With the publication of these books, the British Academy is, for the first time, offering delayed Open Access* for new volumes in its ‘Proceedings of the British Academy’ series – building on the approach for titles in the ‘British Academy Monographs’ series, which have been fully Open Access since 2022.
This is a key part of the Academy’s new digital-first publishing strategy with LUP, aimed at expanding the reach of its prestigious academic publishing programme. The partnership was first announced in January and officially began on 1 July.
Published at the end of August, the first batch of British Academy-LUP books are released in both digital and print versions. In the Proceedings of the British Academy edited collections series:
- The Pineapple from Domestication to Commodification: Re-presenting a Global Fruit, edited by Victoria Avery and Melissa Calaresu
- Ancient Plaster: Casting Light on a Forgotten Sculptural Material, edited by Abbey L. R. Ellis and Emma M. Payne
- The British Aristocracy and the Modern World, edited by Miles Taylor and Christopher Ridgway
- State-Making in an Age of Revolution, 1830–1880, edited by Anna Ross and Christos Aliprantis
- Transregnal Kingship in the Thirteenth Century, edited by Jörg Peltzer and Nicholas Vincent (Open Access)
In the British Academy Monographs series by outstanding early-career researchers:
- Capital, Privilege and Political Participation, by Joe Greenwood-Hau (Open Access)
- On the Edges of Christendom: Maurice of Burgos and the Church and Culture of Medieval Castile, by Teresa Witcombe (Open Access)
In the specialist scholarly resources series:
- Great Sogolon’s House: Mande epic from the Condé bards of Fadama (Guinea), edited by David Courtney Conrad
Dr Melissa Calaresu, co-editor of ‘The Pineapple from Domestication to Commodification: Re-presenting a Global Fruit’, said: “Our new book presents fourteen chapters of original research, ranging from plant sciences to history and from art history to development studies, to reveal the pineapple in a myriad of forms and contexts. Beautifully produced with full colour illustrations throughout, it has been a pleasure to work with the British Academy and Liverpool University Press, who have been attentive to the demands of coordinating many authors across many disciplines, and with so many images. That this book is one of the first in the series to be published to reach wider audiences through delayed Open Access feels especially appropriate for a volume which contends with the global significance of the pineapple.”
Anthony Cond, Chief Executive of Liverpool University Press, said: “The inaugural volumes of our new partnership showcase the breadth and rigour of the disciplines that the British Academy represents. Importantly, we will work together to create new opportunities for the Academy’s scholarship to be open access, maximising both readership and the opportunity for advocacy and impact.”
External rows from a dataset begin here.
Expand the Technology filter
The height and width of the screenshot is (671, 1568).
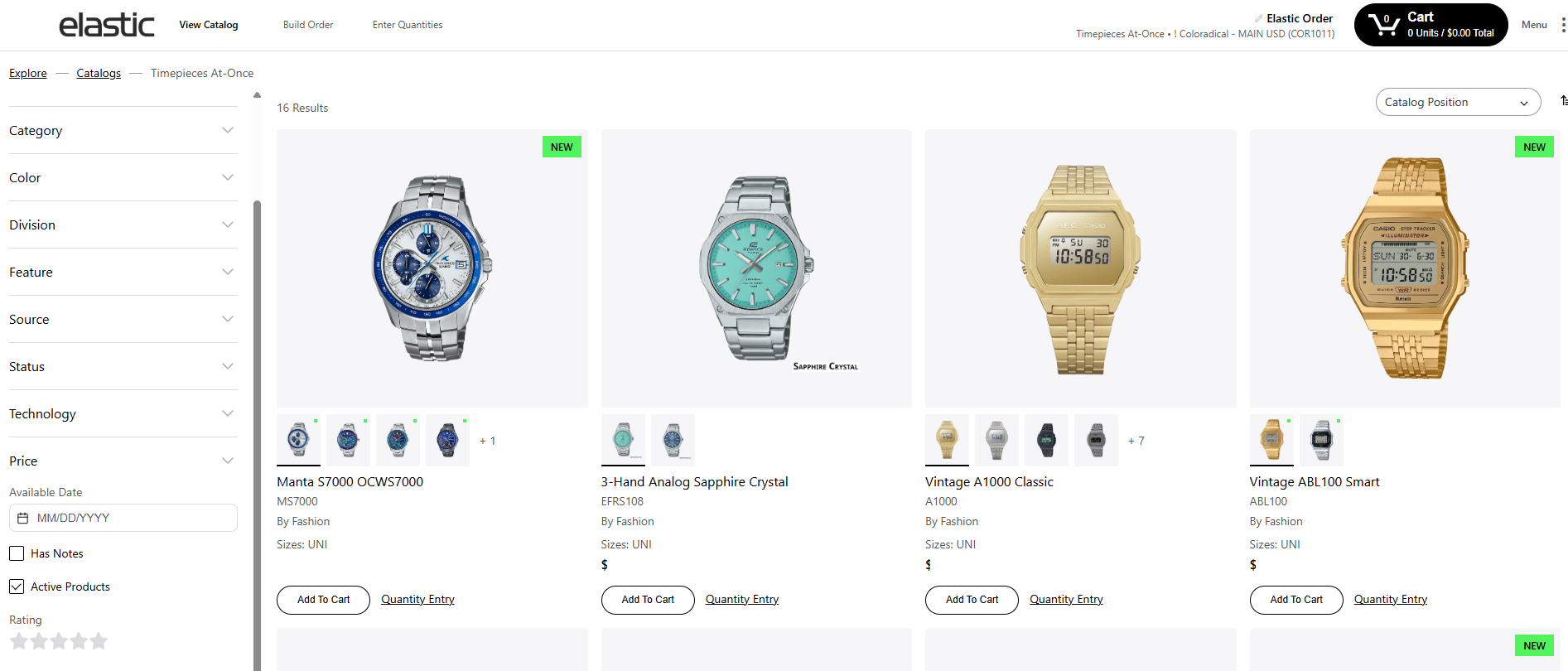pyautogui.click(x=123, y=414)
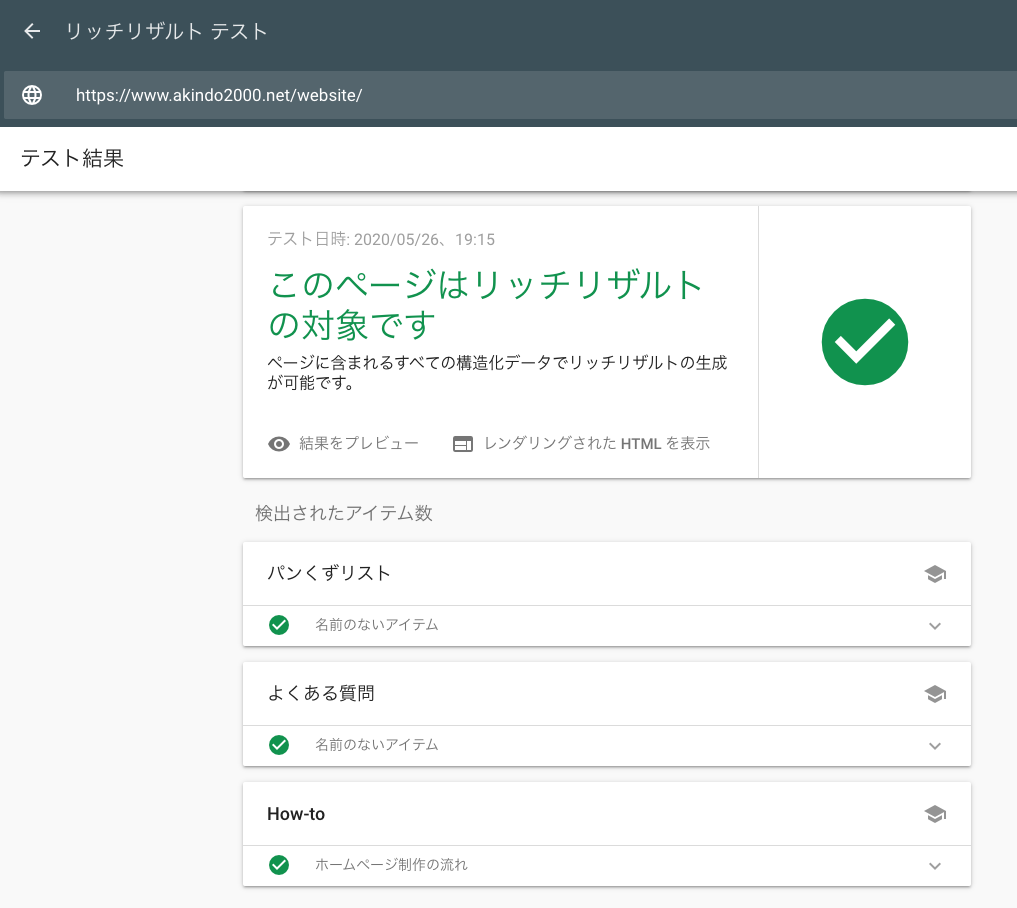Open the help icon for How-to
1017x908 pixels.
[935, 814]
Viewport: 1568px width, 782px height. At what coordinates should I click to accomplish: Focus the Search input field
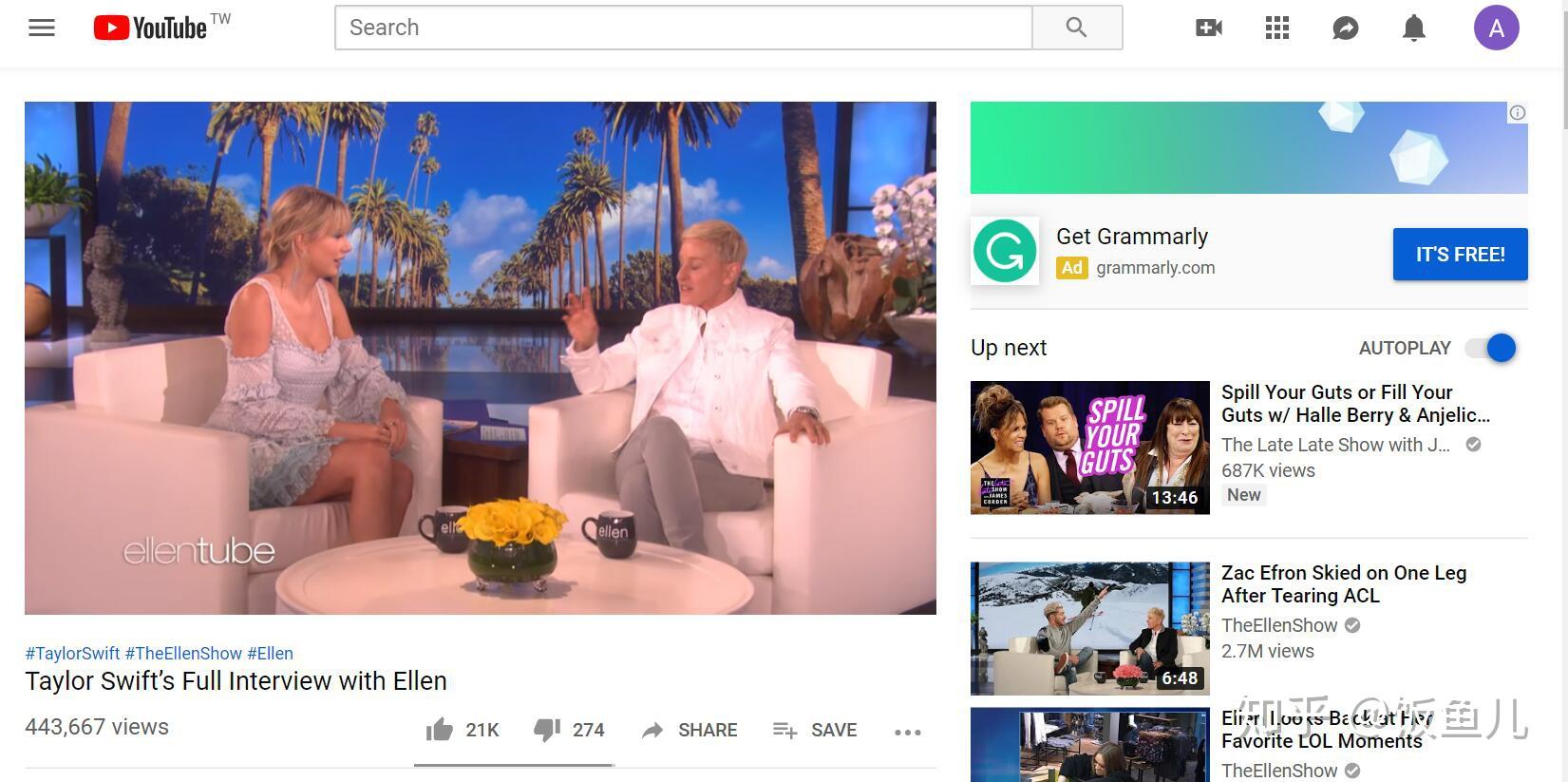point(684,28)
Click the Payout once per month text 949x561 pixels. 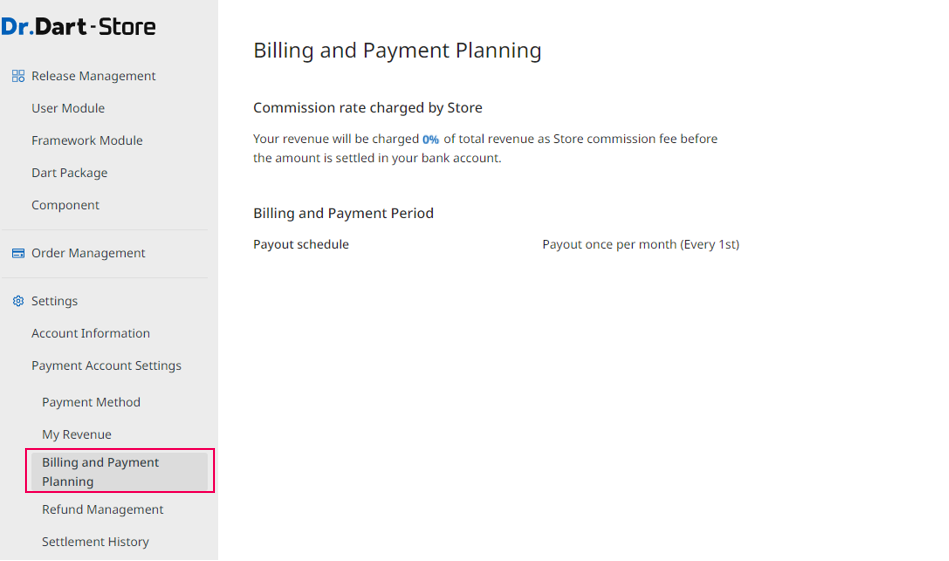click(x=641, y=244)
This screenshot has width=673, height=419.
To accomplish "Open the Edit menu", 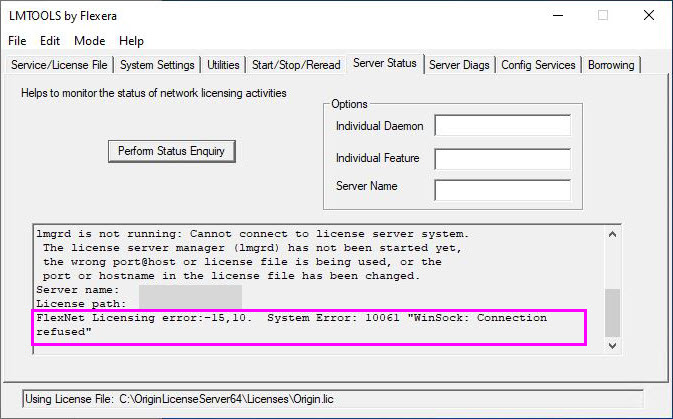I will click(50, 41).
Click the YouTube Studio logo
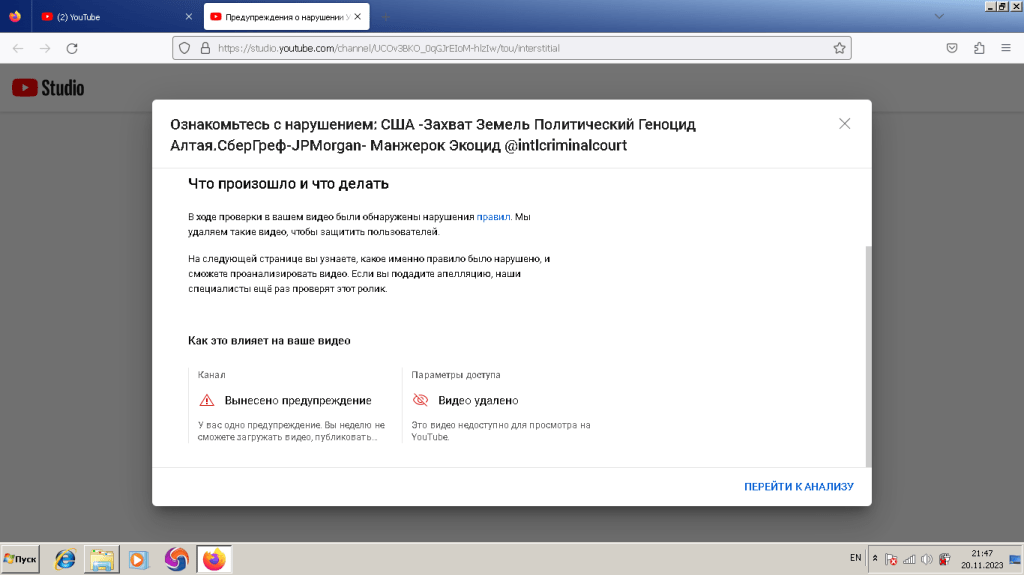The width and height of the screenshot is (1024, 575). click(x=48, y=88)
Professor Lindsay Farmer FBA, Vice-President for Publishing at the British Academy, said: “Our first books with LUP celebrate a compelling range of interdisciplinary subjects, from the richness of the colour images produced in ‘The Pineapple from Domestication to Commodification’, to insights into perceptions of royal authority and kingly sovereignty in ‘Transregnal Kingship in the Thirteenth Century’. We are proud to be showcasing the excellent scholarship in these volumes, and proud of our partnership with LUP and the exciting new opportunities that it brings.”